Image#2 Here and Gone
16" x 20" painted paper collage
By about mid month I was certain that there would be no newsletter for February. Why is that you ask? Because I didn't think I would have any completed work to show. None. Zip. Zilch. I don't know if I actually am experiencing some mental changes or if it is just too much pandemic time or what but I have slowed down immeasurably.
Luckily, things turned around a bit and I was able to reconnect enough with myself to get some work together. I am pleased with the results. My ideas this month came from something I remember from my childhood. I recall going to museums, looking at the exhibits and seeing cases of artifacts. Tools, pottery, small bits of someone's lifetime, all on display in these flat or standing glass cases. I like this sort of stuff. Dioramas, exhibits, and collections of things always seem to catch my attention. I think I am drawn to the organization; the spatial arrangement of objects. This shows up in my work I think in the way that I arrange shapes and colors and lines on the page. I can look back at many of my collages and see this idea again and again. These current pieces are no different. It was a real challenge to put each piece in what I felt was the "right" place.
In looking back at my notes for the month (I make notations in my sketchbook each day) I can see that I had a few things on my mind. The idea of artifacts is one thing. What is left behind after we are gone? Fossils are another idea. I read a bit in a book a while back about how our civilization, when it is gone, will be just a continuous thin band in the geological record, similar to the K-2/K-Pg boundary, if you are familiar with that idea. I was also thinking about hieroglyphics, writing, and cultural appropriation. (There is more to Egyptian culture than Cleopatra, snakes, and togas.) The concept of deep time was also on my mind as well as the heating and cooling of the earth. I love these ideas; love reading about them and thinking about them. It's what keeps me attached to this world.

- [WHAT TO WORK ON]:
1) In the newsletter excerpt, what are the dimensions of the collage titled "Here and Gone"?
2) List every idea that the newsletter excerpt says was on the writer's mind, according to the sketchbook notes for the month.
3) Continue the newsletter excerpt from its last sentence.

- [INFORMATION GIVEN]:
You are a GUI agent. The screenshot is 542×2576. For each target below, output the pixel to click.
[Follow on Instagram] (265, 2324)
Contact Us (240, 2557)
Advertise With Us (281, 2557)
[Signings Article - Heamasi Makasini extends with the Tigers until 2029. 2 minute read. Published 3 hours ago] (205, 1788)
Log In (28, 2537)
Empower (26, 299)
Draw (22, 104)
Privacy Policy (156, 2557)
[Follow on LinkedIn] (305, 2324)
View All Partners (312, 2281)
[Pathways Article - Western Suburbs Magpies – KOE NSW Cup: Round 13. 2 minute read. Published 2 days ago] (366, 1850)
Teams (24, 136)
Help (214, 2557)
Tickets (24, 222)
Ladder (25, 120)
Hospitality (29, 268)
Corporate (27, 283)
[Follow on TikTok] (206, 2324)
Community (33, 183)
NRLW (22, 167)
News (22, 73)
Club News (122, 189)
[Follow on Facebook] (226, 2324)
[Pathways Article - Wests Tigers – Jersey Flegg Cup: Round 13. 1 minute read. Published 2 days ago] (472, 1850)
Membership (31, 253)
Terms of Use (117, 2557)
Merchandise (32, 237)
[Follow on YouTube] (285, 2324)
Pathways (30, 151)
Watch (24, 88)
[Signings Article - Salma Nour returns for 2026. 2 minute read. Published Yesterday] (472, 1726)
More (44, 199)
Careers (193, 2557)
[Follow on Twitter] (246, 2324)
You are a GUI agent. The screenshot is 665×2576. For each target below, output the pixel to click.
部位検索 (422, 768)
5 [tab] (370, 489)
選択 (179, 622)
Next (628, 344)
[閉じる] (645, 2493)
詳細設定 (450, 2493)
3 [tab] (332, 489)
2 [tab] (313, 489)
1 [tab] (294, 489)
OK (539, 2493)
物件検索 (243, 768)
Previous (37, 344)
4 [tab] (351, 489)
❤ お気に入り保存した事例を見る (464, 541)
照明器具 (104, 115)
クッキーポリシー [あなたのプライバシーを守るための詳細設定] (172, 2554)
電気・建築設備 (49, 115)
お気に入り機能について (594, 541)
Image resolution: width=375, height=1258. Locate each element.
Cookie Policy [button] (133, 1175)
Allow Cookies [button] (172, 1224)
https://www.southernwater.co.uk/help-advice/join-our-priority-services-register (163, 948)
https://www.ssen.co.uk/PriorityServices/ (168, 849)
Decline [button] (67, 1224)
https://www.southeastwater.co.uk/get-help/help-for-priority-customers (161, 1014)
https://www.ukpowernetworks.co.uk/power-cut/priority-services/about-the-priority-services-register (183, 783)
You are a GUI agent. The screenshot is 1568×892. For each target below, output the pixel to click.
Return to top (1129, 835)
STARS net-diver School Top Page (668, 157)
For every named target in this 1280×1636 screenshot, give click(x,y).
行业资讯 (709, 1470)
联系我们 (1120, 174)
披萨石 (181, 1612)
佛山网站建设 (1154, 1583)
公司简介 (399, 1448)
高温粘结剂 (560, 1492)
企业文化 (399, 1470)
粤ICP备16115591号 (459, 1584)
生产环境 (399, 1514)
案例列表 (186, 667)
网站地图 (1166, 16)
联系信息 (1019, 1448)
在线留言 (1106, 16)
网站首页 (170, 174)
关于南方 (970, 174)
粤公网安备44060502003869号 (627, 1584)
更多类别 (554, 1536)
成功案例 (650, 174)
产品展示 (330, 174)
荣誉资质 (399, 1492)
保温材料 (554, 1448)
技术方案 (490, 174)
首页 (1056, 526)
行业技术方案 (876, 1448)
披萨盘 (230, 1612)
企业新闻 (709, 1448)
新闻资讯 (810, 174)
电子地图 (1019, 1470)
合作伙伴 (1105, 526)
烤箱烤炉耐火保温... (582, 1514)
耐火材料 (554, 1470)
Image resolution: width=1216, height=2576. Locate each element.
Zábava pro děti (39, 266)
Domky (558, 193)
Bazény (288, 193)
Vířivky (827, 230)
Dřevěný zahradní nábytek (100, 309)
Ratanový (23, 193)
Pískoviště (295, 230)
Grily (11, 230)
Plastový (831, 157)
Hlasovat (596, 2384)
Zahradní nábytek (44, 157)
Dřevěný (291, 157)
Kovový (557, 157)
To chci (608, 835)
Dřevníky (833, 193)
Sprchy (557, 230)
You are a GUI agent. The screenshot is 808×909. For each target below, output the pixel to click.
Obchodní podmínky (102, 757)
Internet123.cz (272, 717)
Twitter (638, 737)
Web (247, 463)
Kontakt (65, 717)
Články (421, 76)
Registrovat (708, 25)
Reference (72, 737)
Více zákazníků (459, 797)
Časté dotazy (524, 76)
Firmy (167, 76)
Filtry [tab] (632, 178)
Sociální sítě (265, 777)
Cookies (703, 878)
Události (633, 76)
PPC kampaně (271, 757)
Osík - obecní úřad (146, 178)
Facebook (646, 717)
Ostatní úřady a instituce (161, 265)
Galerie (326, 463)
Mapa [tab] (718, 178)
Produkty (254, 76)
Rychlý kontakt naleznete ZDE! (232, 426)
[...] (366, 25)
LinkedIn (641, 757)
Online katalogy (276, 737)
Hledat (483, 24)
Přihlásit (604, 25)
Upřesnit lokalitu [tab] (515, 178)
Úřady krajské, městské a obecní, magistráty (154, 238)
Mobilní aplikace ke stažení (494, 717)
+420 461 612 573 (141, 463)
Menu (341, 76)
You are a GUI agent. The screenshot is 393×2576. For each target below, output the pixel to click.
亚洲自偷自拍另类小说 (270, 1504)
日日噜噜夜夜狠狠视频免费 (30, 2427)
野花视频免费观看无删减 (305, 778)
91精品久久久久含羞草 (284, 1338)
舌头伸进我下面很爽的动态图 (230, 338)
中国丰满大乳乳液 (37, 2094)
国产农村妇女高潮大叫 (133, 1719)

- [EXERCISE RESULTS]:
1) 16" x 20"

2) Artifacts; fossils; hieroglyphics; writing; cultural appropriation; the concept of deep time; the heating and cooling of the earth.

3)
All of this is to say that I had some things on mind while I was working and while I can't say that the pieces overtly represent that, I do think they tell a story. It's really up to the viewer to supply the details of what they see.
This month I started to take an online workshop from the wonderful Nicholas Wilton. I just love this guy. I like his work and he really talks my language with regard to design. I had to stop though. First, I became a bit disengaged. And then, it was just overwhelming. It has taken me a long time to develop my own ideas about what I like and to figure out what my own "rules" are. (They are very similar to Nick's principles.) Honestly, I want to continue pursuing what I have put together for myself and as much as I like Nicholas, I felt that his ideas might overtake me a bit, if that makes sense. I absolutely only want to hear my own voice. It's a fragile thing, trust me!